Clustering (cluster analysis)

Clustering refers to a very broad set of techniques for finding subgroups, or clusters, in a data set — ISLR

Goals: partition of the observations into distinct clusters so that

observations within clusters are more similar to each other
observations in different clusters are more different from each other

This often involves domain-specific considerations based on knowledge of the data being studied

Distance between observations

What does it means for two or more observations to be similar or different?
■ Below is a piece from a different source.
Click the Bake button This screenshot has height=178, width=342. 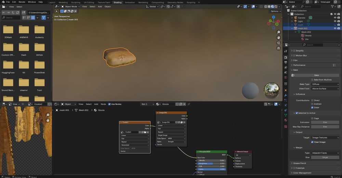tap(316, 75)
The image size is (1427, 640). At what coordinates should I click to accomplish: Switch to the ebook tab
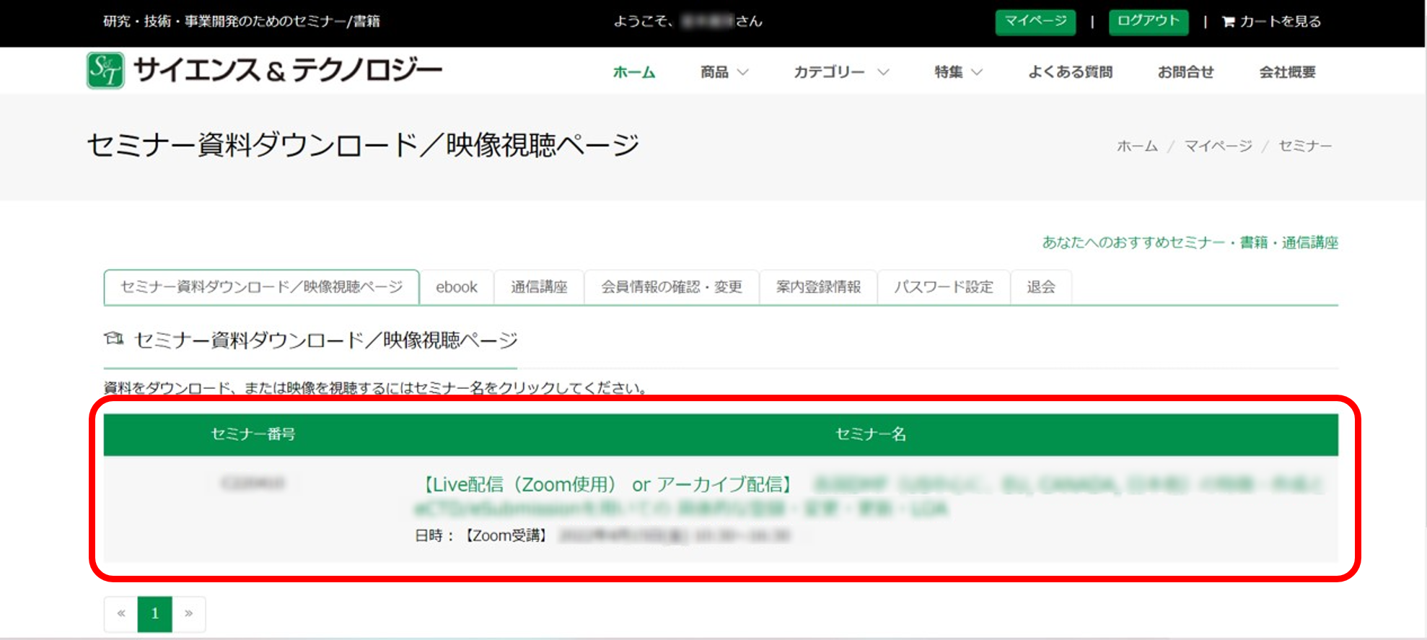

This require characterizing the distance between observations
- Clusters: groups of observations that are “close” together

This is easy to do for 2 quantitative variables: just make a scatterplot

But how do we define “distance” beyond 2D data?

Let $\boldsymbol{x}_i = (x_{i1}, \dots, x_{ip})$ be a vector of $p$ features for observation $i$

Question of interest: How “far away” is $\boldsymbol{x}_i$ from $\boldsymbol{x}_j$?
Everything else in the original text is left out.